Acórdão nº 2658/16.0T8STR.E1 de Tribunal da Relação de Évora, 10 de Maio de 2018

Magistrado ResponsávelMATA RIBEIRO
Data da Resolução10 de Maio de 2018
EmissorTribunal da Relação de Évora

ACORDAM OS JUÍZES DA 1ª SECÇÃO CÍVEL DO TRIBUNAL DA RELAÇÃO DE ÉVORA AA, intentou ação declarativa de condenação com processo comum, a qual corre termos no Tribunal Judicial da Comarca de Santarém (Juízo Central Cível de Santarém – J5), contra Banco BIC Português, S. A.

, em que invoca no âmbito de intermediação financeira efetuada em 2007 na Agência de Torres Novas do Banco Português de Negócios S. A.

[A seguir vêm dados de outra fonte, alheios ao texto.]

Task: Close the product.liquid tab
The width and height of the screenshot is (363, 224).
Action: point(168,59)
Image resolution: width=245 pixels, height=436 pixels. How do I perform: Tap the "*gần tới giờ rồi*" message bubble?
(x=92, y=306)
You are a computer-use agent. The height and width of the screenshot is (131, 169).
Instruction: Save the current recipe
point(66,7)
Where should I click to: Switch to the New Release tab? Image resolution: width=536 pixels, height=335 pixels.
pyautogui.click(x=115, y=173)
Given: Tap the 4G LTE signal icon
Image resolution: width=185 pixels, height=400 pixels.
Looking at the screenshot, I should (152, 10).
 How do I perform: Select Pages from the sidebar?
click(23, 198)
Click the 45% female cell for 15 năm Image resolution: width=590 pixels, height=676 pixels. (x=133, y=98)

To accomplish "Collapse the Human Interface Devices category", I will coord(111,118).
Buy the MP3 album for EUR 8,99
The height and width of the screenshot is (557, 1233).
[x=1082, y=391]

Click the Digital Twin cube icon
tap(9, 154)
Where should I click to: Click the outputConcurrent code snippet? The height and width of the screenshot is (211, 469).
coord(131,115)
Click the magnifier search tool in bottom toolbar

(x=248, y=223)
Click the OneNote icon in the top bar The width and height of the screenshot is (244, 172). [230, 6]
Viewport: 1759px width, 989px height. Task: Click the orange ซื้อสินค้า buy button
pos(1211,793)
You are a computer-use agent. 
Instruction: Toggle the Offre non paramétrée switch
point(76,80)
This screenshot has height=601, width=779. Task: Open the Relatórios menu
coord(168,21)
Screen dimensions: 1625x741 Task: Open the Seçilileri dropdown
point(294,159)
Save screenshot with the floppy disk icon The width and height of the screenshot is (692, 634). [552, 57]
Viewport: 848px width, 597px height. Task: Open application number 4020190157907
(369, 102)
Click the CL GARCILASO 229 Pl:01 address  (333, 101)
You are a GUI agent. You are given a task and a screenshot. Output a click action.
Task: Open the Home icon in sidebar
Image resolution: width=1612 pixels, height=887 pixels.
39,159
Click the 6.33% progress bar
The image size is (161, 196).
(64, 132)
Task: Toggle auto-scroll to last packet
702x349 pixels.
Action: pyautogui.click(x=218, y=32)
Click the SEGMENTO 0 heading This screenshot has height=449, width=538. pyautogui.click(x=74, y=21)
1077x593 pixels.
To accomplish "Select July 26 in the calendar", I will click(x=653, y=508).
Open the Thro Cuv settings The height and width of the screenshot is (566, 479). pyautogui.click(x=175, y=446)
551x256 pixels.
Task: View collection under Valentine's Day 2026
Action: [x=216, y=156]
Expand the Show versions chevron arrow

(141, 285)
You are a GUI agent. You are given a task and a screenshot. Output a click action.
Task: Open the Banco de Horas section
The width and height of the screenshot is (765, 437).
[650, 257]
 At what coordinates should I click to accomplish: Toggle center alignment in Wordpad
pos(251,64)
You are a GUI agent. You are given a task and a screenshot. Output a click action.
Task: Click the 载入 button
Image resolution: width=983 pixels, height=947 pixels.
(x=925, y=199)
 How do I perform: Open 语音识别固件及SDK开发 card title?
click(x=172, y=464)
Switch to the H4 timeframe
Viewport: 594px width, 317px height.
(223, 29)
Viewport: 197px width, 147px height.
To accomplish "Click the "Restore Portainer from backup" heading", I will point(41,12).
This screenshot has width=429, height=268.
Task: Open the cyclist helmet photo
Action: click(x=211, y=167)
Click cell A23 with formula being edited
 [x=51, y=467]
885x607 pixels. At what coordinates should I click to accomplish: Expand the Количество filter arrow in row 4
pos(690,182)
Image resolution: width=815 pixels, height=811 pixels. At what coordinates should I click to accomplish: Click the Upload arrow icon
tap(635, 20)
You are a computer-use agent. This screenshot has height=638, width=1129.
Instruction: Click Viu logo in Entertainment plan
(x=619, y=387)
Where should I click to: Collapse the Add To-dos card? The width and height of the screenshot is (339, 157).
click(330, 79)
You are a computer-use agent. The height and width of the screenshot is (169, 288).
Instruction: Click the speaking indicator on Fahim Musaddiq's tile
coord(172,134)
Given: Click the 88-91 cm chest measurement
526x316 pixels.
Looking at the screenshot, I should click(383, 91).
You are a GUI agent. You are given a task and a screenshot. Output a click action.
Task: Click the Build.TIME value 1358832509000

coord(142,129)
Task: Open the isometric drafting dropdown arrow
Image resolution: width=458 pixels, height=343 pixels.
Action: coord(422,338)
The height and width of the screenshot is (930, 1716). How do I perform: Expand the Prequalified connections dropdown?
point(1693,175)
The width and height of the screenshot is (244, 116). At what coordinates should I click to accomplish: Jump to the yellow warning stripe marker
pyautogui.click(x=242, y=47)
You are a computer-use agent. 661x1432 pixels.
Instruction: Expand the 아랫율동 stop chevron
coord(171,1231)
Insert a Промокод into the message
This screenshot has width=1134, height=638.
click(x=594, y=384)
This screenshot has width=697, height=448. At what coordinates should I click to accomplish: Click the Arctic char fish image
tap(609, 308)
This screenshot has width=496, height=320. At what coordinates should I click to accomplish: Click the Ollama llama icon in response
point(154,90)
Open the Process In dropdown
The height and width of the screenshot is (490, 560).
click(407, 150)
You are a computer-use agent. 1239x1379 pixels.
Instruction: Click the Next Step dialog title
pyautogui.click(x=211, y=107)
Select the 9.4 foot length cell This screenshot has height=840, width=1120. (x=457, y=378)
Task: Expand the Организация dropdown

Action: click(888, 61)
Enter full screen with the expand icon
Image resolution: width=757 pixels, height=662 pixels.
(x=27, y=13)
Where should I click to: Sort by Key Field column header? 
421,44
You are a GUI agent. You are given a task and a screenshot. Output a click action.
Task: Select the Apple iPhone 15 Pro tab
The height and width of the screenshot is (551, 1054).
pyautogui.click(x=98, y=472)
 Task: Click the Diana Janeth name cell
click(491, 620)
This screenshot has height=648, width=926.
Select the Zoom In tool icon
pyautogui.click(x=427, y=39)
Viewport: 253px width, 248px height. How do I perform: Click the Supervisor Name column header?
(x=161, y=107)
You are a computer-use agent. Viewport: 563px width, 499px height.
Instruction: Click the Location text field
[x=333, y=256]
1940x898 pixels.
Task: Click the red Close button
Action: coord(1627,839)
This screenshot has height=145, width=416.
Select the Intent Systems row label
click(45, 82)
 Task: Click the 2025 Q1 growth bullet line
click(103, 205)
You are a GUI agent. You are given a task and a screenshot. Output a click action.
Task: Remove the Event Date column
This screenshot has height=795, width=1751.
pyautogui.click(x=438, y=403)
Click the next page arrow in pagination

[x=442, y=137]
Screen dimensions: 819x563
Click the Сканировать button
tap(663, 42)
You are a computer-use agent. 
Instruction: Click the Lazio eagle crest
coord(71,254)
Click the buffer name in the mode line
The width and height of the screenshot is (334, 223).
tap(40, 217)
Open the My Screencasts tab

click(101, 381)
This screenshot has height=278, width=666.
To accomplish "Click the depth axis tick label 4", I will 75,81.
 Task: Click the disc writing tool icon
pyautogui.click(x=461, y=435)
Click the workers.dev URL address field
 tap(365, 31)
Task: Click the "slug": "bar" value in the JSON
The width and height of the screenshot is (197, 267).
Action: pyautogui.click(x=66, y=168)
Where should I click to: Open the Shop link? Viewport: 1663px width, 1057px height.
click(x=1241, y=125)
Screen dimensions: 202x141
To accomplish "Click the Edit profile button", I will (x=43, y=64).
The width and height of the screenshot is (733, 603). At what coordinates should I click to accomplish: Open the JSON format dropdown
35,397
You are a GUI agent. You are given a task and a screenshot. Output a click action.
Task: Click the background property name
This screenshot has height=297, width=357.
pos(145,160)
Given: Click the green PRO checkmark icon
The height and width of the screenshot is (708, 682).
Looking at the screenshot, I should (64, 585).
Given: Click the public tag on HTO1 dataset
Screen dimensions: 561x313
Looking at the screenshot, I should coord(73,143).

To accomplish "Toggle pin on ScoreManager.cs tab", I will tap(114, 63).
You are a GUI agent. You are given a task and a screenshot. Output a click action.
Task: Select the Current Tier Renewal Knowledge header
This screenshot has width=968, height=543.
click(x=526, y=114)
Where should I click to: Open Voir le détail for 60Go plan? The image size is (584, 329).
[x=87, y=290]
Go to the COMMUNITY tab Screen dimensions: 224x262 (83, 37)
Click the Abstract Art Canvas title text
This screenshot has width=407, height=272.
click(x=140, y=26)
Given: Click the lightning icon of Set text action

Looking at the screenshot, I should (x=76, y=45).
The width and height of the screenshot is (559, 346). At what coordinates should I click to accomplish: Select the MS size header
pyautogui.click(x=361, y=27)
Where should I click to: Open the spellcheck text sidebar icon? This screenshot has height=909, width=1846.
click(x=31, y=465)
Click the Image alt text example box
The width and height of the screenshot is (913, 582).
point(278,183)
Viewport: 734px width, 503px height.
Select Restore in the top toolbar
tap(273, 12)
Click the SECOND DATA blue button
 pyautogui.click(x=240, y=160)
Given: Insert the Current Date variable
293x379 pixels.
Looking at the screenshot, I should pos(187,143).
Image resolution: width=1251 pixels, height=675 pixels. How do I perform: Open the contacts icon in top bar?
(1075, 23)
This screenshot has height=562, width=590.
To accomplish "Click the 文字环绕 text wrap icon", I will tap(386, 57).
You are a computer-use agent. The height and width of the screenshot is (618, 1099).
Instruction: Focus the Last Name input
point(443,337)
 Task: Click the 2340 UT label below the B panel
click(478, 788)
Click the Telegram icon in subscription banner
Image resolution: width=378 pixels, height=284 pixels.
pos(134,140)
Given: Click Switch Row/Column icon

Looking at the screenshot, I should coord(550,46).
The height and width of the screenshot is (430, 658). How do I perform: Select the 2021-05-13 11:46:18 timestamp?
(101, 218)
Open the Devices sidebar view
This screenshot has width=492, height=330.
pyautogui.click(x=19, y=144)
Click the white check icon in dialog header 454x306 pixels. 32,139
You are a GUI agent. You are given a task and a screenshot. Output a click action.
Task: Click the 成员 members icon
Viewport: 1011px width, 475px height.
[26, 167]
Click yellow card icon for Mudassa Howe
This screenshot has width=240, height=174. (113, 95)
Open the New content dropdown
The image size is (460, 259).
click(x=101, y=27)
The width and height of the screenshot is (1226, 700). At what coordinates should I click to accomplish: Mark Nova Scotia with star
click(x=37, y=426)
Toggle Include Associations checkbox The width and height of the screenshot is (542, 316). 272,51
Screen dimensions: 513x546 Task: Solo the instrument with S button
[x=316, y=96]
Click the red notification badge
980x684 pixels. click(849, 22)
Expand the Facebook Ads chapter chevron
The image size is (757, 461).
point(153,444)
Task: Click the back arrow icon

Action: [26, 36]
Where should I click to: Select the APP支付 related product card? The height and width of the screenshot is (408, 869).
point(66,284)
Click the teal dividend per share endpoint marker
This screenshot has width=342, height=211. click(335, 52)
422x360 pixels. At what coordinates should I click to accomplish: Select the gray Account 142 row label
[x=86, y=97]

(posteriormente adquirido pelo réu) ter sido induzido em erro pelo funcionário do banco, para subscrição de um produto financeiro, que não subescreveria se não fosse essa atuação, o que lhe causou danos patrimoniais e não patrimoniais, concluindo por peticionar a condenação do réu a pagar-lhe a quantia de € 56.147,26, (a título de danos patrimoniais), bem como a quantia de € 3.500,00 (a título de danos não patrimoniais), acrescidas juros vincendos até efetivo e integral pagamento.

Citado o réu veio contestar, por exceção, arguindo a incompetência territorial, bem como a prescrição e, por impugnação, pondo em causa parte dos factos alegados pelo autor, concluindo por pedir a absolvição do pedido.

Em sede audiência prévia foi julgada improcedente a exceção da incompetência territorial e, relativamente à prescrição, foi relegado para final o seu conhecimento.

Corrida que foi a subsequente tramitação processual e realizada audiência final veio a ser proferida sentença na qual se decidiu: “Face ao exposto e nos termos das disposições legais supra citadas, considera-se a ação parcialmente procedente, por parcialmente provada e, em consequência, condena-se o Réu Banco BIC Português, S.A., a pagar ao Autor AA, a quantia de €50.000,00 (cinquenta mil euros) acrescida de juros à taxa legal, contados desde a citação até integral pagamento, absolvendo-se quanto ao mais pedido.

Custas por Autor e Réu na proporção do decaimento. – cfr. artº527º do CPC.

”* Irresignado, veio o réu interpor o presente recurso e apresentar as respetivas alegações, terminando por formular as seguintes conclusões, que se transcrevem: “I. O Banco Recorrente não pode assim concordar com a matéria de facto dada como provada descrita nos pontos 5, 6, 8, 9 e 10.

  1. Considerando a prova testemunhal produzida, mormente o depoimento da testemunha João … (cujas passagens essenciais que aqui se dão por integralmente reproduzidos), bem como o boletim de subscrição do produto assinado pelo Autor deverá ser alterada a matéria de facto retirando a referência à garantia pelo BPN, ou risco exclusivamente banco constante do facto provado nº 5 dos factos provados.

  2. Pela análise dos mesmos elementos de prova deveriam, assim, terem sido dados como não provado os factos constantes do ponto 6, 8, 9 e 10 dos factos dados como provados.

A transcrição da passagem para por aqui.